— А? — не отставал Аркадий.
— Ну выгнали, — сознался Колька.
— За пьянку?
— Нет.
— А?
— За… ну… спёр я там… софит… у них…
— Софит? Зачем?
— За красоту. Красивый, сука, был. Горит, бывало, светит, ну прям солнце. Не удержался. До сих пор храню. Дома лежит. Включаю по праздникам. Приглашаю посмотреть. Не пожалеете.
— Ну, Колька, ты неправ. Ограбил человека, да на него же и злишься и клевещешь. Пей за это штрафную, — засмеялся Аркадий и торжественно возгласил: — Капитан Арктика, мореход и мастер церемоний, защитник слабых и податель помощи гибнущим — полностью оправдан и реабилитирован. За это надо выпить. Ура!
— Ура! — закричали все, не исключая и Кольки, расплакавшегося опять, кающегося.
§ 17
Раскалённый спором Аркаша расстегнул сорочку донизу. На груди его объявилась татуировка, мастерски исполненная в лучших традициях фресковой живописи. Охра, умбра, марс, кобальт, голубец, киноварь. 20 смх20 см. Изображалось чудо св. Георгия о змие, но, кажется, с изменённым и отчасти несчастливым концом. По замыслу неизвестного автора выходил конфуз, дракон явно легендарного воина одолевал и доедал его вместе с конём. Из пасти торжествующей крылатой рептилии торчали огрызок копья, огузок и последнее копыто коня, надкушенные нимб и лик великого подвижника. Он как бы говорил «извиняйте» растерянной неподалёку дочери правителя Гебала, которая как бы отвечала «ничего, бывает…»

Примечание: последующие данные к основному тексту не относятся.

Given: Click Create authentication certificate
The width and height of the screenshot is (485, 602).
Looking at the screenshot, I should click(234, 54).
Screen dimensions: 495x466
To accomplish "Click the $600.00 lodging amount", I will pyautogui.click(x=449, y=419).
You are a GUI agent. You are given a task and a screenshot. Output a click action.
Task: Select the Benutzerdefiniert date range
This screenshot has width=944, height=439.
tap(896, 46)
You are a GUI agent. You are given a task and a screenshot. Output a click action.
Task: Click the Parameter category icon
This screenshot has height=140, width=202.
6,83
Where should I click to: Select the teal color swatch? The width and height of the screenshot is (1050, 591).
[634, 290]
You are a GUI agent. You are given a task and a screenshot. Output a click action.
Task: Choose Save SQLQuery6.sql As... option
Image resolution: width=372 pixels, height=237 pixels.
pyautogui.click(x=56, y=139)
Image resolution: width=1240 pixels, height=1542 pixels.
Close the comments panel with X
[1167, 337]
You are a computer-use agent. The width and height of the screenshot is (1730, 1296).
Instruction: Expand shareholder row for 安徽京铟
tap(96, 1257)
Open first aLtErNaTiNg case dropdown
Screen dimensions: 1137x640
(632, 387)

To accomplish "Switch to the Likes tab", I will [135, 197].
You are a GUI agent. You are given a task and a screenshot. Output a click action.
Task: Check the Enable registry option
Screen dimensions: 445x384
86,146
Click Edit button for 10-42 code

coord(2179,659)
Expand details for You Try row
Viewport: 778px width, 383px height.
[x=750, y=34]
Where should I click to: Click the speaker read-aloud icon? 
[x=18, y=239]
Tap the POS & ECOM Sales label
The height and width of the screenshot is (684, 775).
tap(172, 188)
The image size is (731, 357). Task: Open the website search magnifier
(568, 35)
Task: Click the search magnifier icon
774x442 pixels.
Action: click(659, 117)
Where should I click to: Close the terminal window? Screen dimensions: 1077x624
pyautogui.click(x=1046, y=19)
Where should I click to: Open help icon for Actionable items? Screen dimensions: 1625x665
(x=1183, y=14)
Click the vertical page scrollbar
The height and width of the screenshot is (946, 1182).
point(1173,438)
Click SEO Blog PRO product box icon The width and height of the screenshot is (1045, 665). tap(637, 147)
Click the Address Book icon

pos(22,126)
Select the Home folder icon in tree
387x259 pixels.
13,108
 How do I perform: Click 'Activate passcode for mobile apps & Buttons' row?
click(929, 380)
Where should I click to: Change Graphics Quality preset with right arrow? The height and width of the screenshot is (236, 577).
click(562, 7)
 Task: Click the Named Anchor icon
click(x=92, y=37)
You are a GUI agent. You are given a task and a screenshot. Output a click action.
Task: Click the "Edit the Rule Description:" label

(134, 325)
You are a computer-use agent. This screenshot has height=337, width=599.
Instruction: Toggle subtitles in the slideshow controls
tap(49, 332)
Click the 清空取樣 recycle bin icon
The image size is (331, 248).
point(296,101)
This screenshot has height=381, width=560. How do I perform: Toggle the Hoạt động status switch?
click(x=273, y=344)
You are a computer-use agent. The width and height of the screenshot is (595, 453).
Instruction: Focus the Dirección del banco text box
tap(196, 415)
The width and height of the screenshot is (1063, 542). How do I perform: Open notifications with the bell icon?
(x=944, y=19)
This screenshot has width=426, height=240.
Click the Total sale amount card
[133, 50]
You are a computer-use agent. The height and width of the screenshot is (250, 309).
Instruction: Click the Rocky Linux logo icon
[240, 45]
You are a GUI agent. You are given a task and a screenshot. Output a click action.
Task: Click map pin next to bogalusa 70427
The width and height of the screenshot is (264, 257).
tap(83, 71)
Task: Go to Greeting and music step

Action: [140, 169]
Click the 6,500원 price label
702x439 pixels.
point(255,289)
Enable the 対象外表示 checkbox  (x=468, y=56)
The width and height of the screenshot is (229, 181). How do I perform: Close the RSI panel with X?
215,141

— Зачем это? Это нехорошо, застегнись, — попросил Глеб Глебович, смущённый кощунственным сюжетом наколки.
— Ошибки молодости, — застегнулся Аркадий. — Знаю, что зря, но теперь не выведешь. Да и красиво, согласитесь. Это не хохлома какая-нибудь — тут искусство, ферапонтовская школа, вершина православного дизайна. Мастер один известный делал, реставратор.
— Ты на бога за что-то в обиде, сынок? — печально предположил Глеб.
— Да нет, чего на него обижаться, он мне всё дал.
— Взаймы, — сказал Грузовик.
— Что взаймы? — спросил Аркадий.
— Всё. Бог ничего так не даёт. Всё взаймы. Потом обратно забирает.
— Ты, Коля, часом не Екклезиаст? — скривился Аркадий.
— Нет, я в ГИТИСе учился.
— На грузчика?
— На критика.
— Вот как. А что ж по специальности не работаешь? Зачёт по злобе и зависти не сдал?
— Ты хоть и издеваешься, но мысль глубокую высказал. Я всё думал… почему… я не за пазухой… а под каблуком у Христа… притих. Думал, думал, а ты ответил, надо же, — после паузы восхитился Колька.
— Что мы всё, ребята, про Христа, Екклезиаста, про Георгия Победоносца, про капитана Арктика? Всё всуе как-то, как-то не так, как надо бы. Они же бох, а мы как блогеры о них болтаем, глупо, злобно, торопливо, не так, не так, — поморщился Глеб Глебович.
— Может, и глупо, но не злобно, просто с юмором, — возразил Аркадий. — Да и вам-то, учёному, что за дело до бога-то этого и до всех его эманаций и воплощений? Бох ведь штука антинаучная.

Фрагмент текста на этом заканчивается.